__Task objective__
Where a line of the data holds the word "Given", copy that line.

__Data excerpts__
((

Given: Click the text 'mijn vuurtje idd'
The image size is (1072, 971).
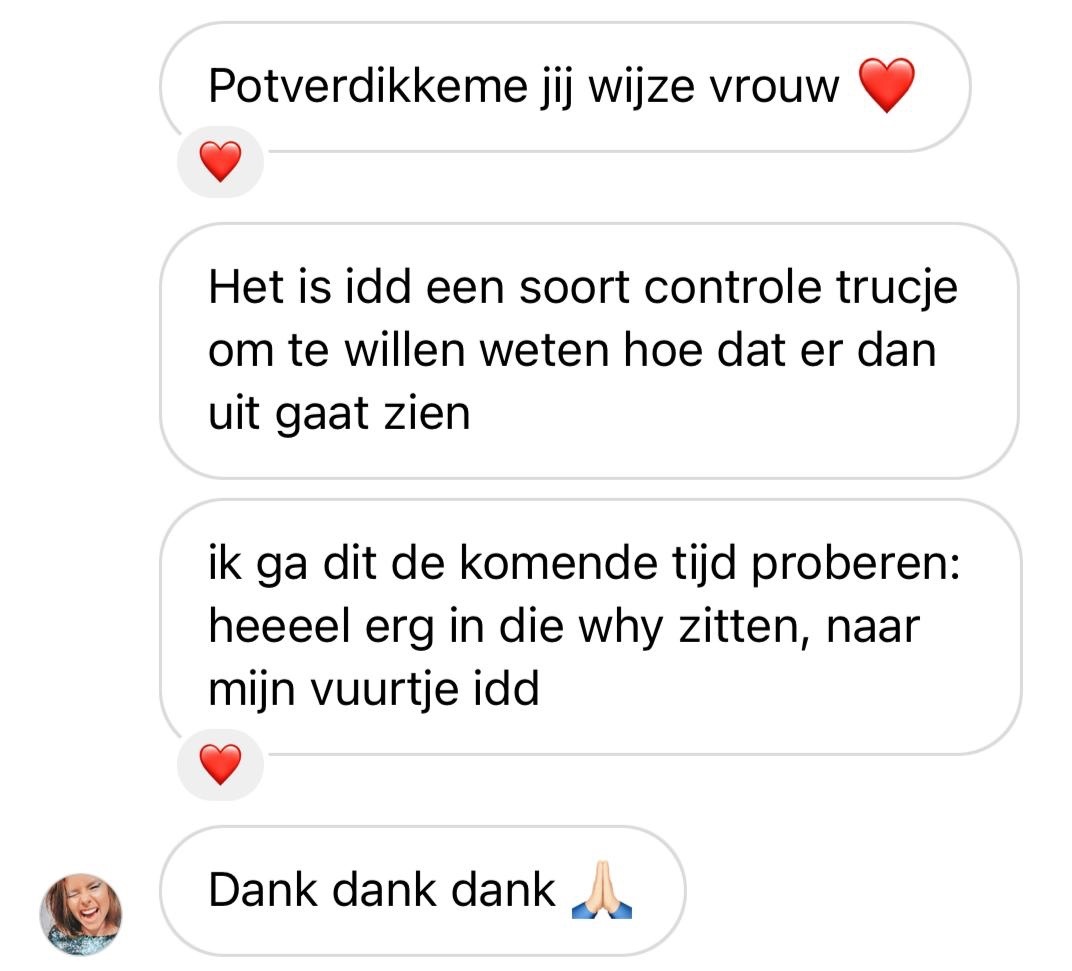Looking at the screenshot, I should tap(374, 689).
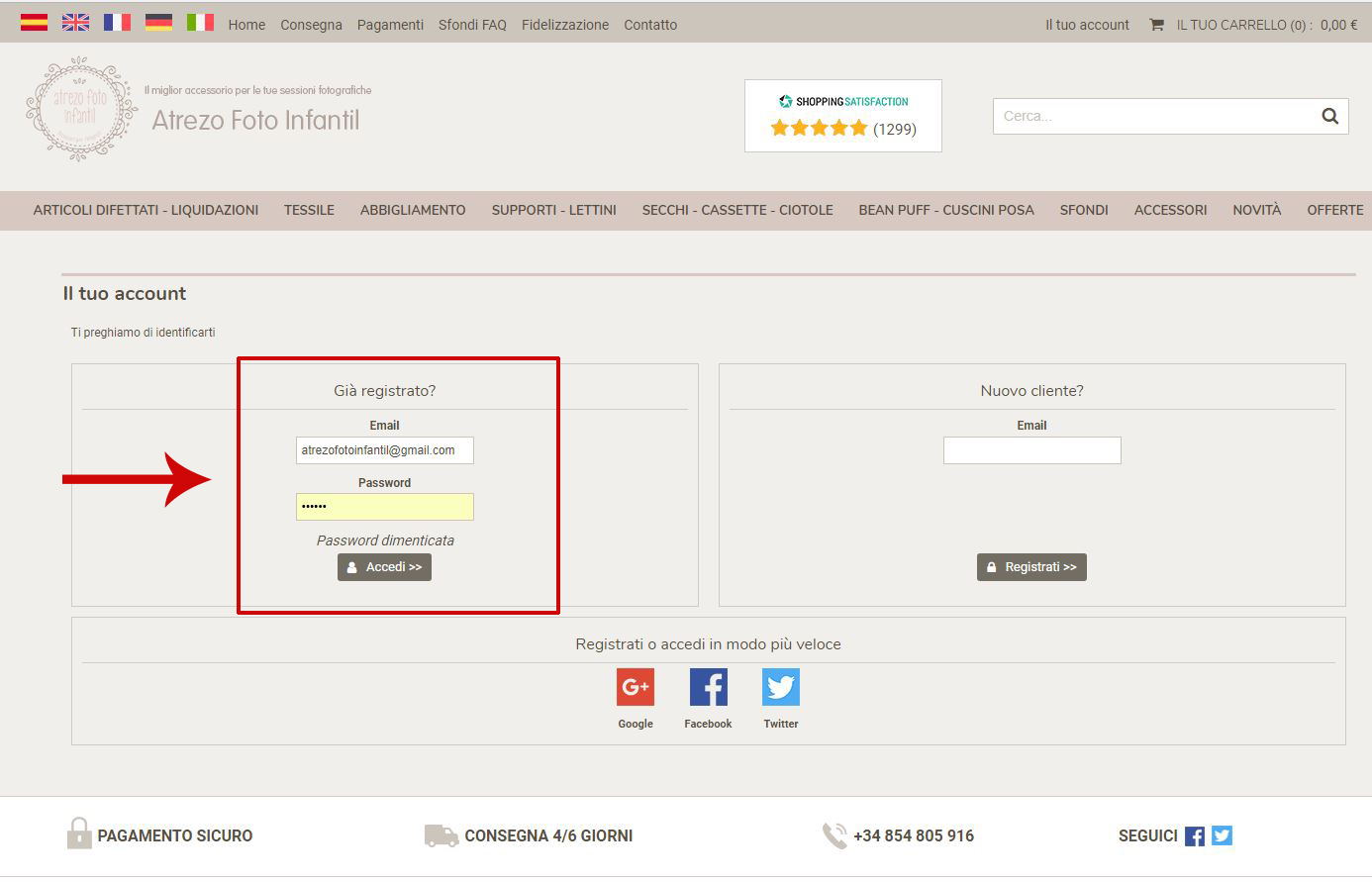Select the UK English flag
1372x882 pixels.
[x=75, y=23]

))
((

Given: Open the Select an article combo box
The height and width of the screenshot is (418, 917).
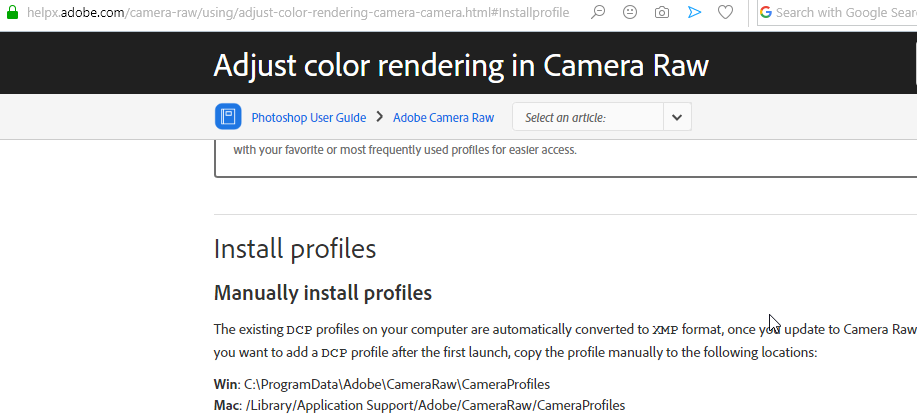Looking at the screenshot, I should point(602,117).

))

__Response below__
Given: Click the text 'mijn vuurtje idd'
Given: Open the Select an article combo box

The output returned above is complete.